(Stored records)
=== Begin Enclosure ===
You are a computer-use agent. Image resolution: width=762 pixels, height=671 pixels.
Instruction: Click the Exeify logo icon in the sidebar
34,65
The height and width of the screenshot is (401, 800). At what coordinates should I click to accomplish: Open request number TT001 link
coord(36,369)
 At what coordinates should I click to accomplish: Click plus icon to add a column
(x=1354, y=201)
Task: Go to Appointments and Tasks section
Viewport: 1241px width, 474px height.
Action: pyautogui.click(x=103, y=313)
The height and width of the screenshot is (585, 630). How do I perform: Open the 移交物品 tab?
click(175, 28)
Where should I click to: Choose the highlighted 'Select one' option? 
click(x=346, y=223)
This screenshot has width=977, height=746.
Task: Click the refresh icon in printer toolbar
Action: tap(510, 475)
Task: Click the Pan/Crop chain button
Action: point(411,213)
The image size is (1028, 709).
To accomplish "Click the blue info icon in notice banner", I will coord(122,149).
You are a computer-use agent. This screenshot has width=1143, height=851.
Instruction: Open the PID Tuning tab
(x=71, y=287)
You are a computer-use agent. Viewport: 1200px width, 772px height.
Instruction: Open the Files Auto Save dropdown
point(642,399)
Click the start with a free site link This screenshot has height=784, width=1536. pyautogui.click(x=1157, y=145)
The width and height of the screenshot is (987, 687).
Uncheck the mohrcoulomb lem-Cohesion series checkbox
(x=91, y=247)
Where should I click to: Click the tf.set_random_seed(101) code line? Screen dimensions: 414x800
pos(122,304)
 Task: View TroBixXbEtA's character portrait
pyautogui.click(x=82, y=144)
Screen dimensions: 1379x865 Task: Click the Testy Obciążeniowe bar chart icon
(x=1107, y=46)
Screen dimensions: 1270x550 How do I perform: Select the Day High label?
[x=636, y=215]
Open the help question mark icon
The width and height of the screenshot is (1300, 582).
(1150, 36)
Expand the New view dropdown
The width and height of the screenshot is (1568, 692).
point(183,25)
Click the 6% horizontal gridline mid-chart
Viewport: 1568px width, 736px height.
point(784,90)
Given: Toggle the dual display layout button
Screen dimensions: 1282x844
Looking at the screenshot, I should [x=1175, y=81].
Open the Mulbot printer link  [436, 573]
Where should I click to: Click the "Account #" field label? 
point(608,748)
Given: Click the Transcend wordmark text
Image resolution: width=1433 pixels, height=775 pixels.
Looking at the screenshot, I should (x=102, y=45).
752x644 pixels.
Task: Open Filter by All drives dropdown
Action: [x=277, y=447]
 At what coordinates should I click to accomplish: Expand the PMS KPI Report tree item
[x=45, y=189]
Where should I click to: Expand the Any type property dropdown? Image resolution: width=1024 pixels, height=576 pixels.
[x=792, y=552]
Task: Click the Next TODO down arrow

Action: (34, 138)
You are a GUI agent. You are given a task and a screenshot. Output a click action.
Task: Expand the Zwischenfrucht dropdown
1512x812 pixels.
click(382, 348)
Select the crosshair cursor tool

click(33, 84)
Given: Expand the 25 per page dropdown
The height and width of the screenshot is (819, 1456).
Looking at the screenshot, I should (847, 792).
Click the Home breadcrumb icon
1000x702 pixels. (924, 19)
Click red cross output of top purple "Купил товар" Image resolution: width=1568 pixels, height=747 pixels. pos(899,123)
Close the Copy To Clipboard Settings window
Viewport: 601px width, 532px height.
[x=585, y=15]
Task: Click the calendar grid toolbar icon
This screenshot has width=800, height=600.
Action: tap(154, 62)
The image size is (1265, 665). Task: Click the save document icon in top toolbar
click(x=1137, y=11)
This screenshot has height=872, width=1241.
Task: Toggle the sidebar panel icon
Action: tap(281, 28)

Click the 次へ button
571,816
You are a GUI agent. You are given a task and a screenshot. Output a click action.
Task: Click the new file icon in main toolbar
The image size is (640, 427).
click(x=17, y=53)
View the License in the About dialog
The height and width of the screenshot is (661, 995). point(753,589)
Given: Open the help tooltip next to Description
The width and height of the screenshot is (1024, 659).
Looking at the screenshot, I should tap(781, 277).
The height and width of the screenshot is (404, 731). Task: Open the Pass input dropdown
=== End Enclosure ===
== Work instructions ==
The answer must consist of every entry, set down exactly as given.

== Response box ==
You are a computer-use agent. Image resolution: width=762 pixels, height=671 pixels.
Instruction: Click the Exeify logo icon in the sidebar
34,65
The height and width of the screenshot is (401, 800). At what coordinates should I click to accomplish: Open request number TT001 link
coord(36,369)
 At what coordinates should I click to accomplish: Click plus icon to add a column
(x=1354, y=201)
Task: Go to Appointments and Tasks section
Viewport: 1241px width, 474px height.
Action: pyautogui.click(x=103, y=313)
The height and width of the screenshot is (585, 630). How do I perform: Open the 移交物品 tab?
click(175, 28)
Where should I click to: Choose the highlighted 'Select one' option? 
click(x=346, y=223)
This screenshot has width=977, height=746.
Task: Click the refresh icon in printer toolbar
Action: tap(510, 475)
Task: Click the Pan/Crop chain button
Action: point(411,213)
The image size is (1028, 709).
To accomplish "Click the blue info icon in notice banner", I will coord(122,149).
You are a computer-use agent. This screenshot has width=1143, height=851.
Instruction: Open the PID Tuning tab
(x=71, y=287)
You are a computer-use agent. Viewport: 1200px width, 772px height.
Instruction: Open the Files Auto Save dropdown
point(642,399)
Click the start with a free site link This screenshot has height=784, width=1536. pyautogui.click(x=1157, y=145)
The width and height of the screenshot is (987, 687).
Uncheck the mohrcoulomb lem-Cohesion series checkbox
(x=91, y=247)
Where should I click to: Click the tf.set_random_seed(101) code line? Screen dimensions: 414x800
pos(122,304)
 Task: View TroBixXbEtA's character portrait
pyautogui.click(x=82, y=144)
Screen dimensions: 1379x865 Task: Click the Testy Obciążeniowe bar chart icon
(x=1107, y=46)
Screen dimensions: 1270x550 How do I perform: Select the Day High label?
[x=636, y=215]
Open the help question mark icon
The width and height of the screenshot is (1300, 582).
(1150, 36)
Expand the New view dropdown
The width and height of the screenshot is (1568, 692).
point(183,25)
Click the 6% horizontal gridline mid-chart
Viewport: 1568px width, 736px height.
point(784,90)
Given: Toggle the dual display layout button
Screen dimensions: 1282x844
Looking at the screenshot, I should [x=1175, y=81].
Open the Mulbot printer link  [436, 573]
Where should I click to: Click the "Account #" field label? 
point(608,748)
Given: Click the Transcend wordmark text
Image resolution: width=1433 pixels, height=775 pixels.
Looking at the screenshot, I should (x=102, y=45).
752x644 pixels.
Task: Open Filter by All drives dropdown
Action: [x=277, y=447]
 At what coordinates should I click to accomplish: Expand the PMS KPI Report tree item
[x=45, y=189]
Where should I click to: Expand the Any type property dropdown? Image resolution: width=1024 pixels, height=576 pixels.
[x=792, y=552]
Task: Click the Next TODO down arrow

Action: (34, 138)
You are a GUI agent. You are given a task and a screenshot. Output a click action.
Task: Expand the Zwischenfrucht dropdown
1512x812 pixels.
click(382, 348)
Select the crosshair cursor tool

click(33, 84)
Given: Expand the 25 per page dropdown
The height and width of the screenshot is (819, 1456).
Looking at the screenshot, I should (847, 792).
Click the Home breadcrumb icon
1000x702 pixels. (924, 19)
Click red cross output of top purple "Купил товар" Image resolution: width=1568 pixels, height=747 pixels. pos(899,123)
Close the Copy To Clipboard Settings window
Viewport: 601px width, 532px height.
[x=585, y=15]
Task: Click the calendar grid toolbar icon
This screenshot has width=800, height=600.
Action: tap(154, 62)
The image size is (1265, 665). Task: Click the save document icon in top toolbar
click(x=1137, y=11)
This screenshot has height=872, width=1241.
Task: Toggle the sidebar panel icon
Action: tap(281, 28)

Click the 次へ button
571,816
You are a GUI agent. You are given a task and a screenshot. Output a click action.
Task: Click the new file icon in main toolbar
The image size is (640, 427).
click(x=17, y=53)
View the License in the About dialog
The height and width of the screenshot is (661, 995). point(753,589)
Given: Open the help tooltip next to Description
The width and height of the screenshot is (1024, 659).
Looking at the screenshot, I should tap(781, 277).
The height and width of the screenshot is (404, 731). Task: Open the Pass input dropdown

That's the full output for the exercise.